Manamedu is a village in Thottiyam taluk in the district of Tiruchirapalli (Trichy) with population of roughly 13,500 people. Land ruling community saliyar are land lord and powerful ruling community in Manamedu. It is one of 27 villages in Thottiyam Block along with villages like Alagarai and Mullipadi which lies on the banks of Cauvery River and it is peculiar for banana cultivation, especially one of the banana variety, the "rasathaali". Main source of income of this population is agriculture and hand loom weaving. Poverty level is intense despite their traditional weaving of hand loom voile.

The Tamil Nadu Wakf board says that 8 villages in Tiruchirapalli, including Manamedu, belong to it and the land owners in Manamedu are astonished by this announcement.

==People and lifestyle==
The main occupation of People living here is Agriculture and Handloom Weaving. Having approximately 3000 men and 1500 women weavers with average earning of US$ 1.35 per day for a family. depending availability of work. They have mastery on handloom weaving of finer yarn. Products manufactured by them are fine and of good quality specially meant for Indian traditional Sarees but lack of demand in Indian market due to import of polyester autoloom fabrics and yarns has made them to suffer.

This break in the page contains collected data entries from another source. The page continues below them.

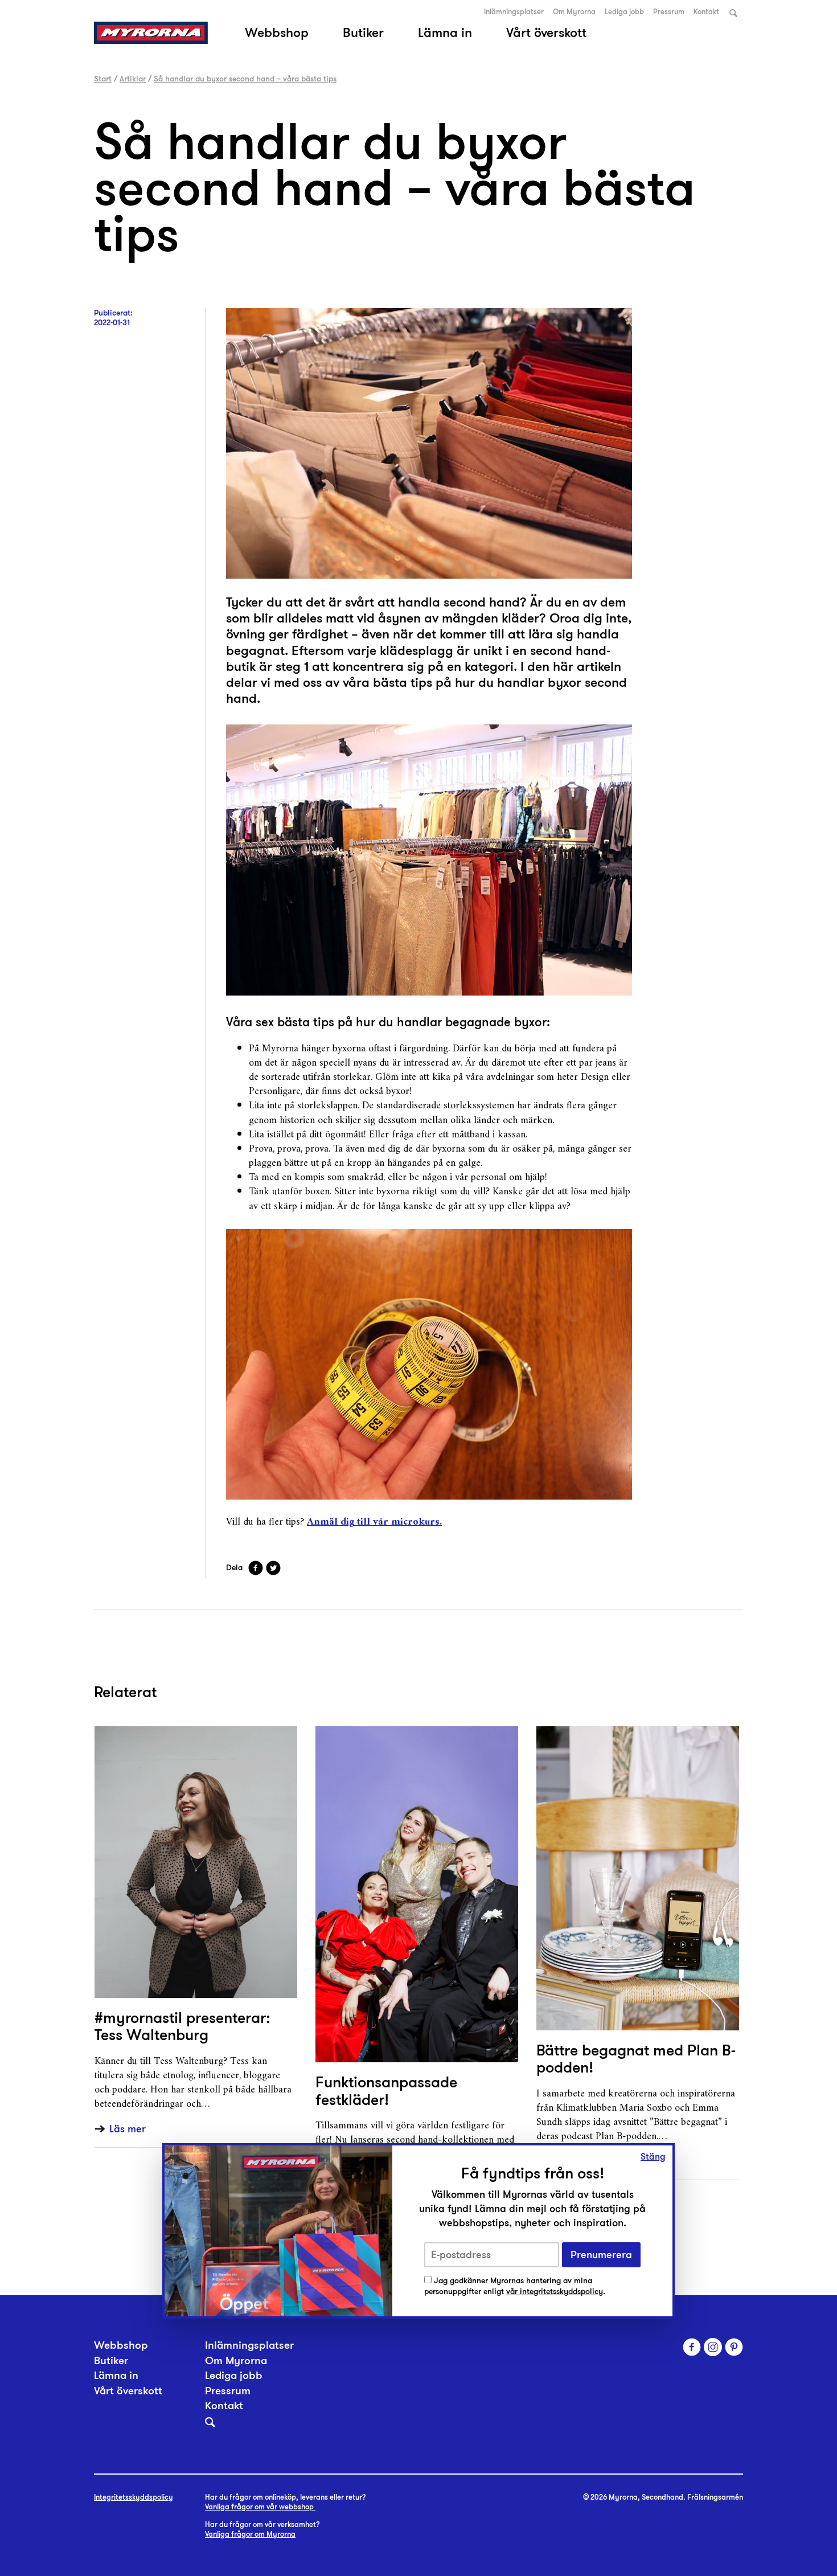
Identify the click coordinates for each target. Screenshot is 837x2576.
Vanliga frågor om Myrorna (250, 2534)
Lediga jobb (624, 12)
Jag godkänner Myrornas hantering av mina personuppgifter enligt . (514, 2286)
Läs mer (127, 2129)
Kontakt (706, 12)
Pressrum (668, 12)
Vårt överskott (546, 32)
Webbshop (277, 32)
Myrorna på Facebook (692, 2347)
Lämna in (445, 32)
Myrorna (151, 33)
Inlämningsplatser (514, 12)
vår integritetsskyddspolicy (554, 2291)
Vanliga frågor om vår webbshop (260, 2507)
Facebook (255, 1568)
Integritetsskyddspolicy (133, 2497)
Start (103, 78)
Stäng (653, 2156)
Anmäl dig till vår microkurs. (374, 1522)
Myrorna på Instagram (713, 2347)
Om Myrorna (574, 12)
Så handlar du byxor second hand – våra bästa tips (245, 78)
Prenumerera (601, 2254)
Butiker (363, 32)
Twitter (273, 1568)
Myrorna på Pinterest (734, 2347)
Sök (733, 13)
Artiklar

They now survive mainly because of exports of home furnishings.

Mediator (master weaver) plays important role in procuring and sending back to the exporters or other buyers. His role is to collect dyed yarn and distribute to weavers and send back fabric to the customer. Mainly wage rate is based on the demand and supply but involvement of master weaver most of the times make sure that weaver does not earn more than the earlier wage.

Almost all houses in Manamedu have one long, rectangular room with an elevated platform and a thari, the in-house handloom machine. Once a thriving handloom centre, Manamedu has deteriorated from the nearly 400 handlooms it supported even a decade ago into around 127 looms.

The Manamedu Saliyar Handloom Weaver Cooperative Production and Sales Society is a two-roomed office that manages Manamedu’s handloom production, worth around 12 lakh a year. It is through this society that co-optex outsources its weaving work to traditional handloom weavers like P. Meganathan. Co-optex pays the weavers Rs.840 every 10 days when they collect the finished pieces. "Nowadays, many handloom weavers have closed down their looms to take up jobs offered under the MNREGS program, or at construction sites, where they earn more."
Though the industry witnessed an export boom post 2000, the demand hit rock bottom in 2006 when several export orders were redirected to China.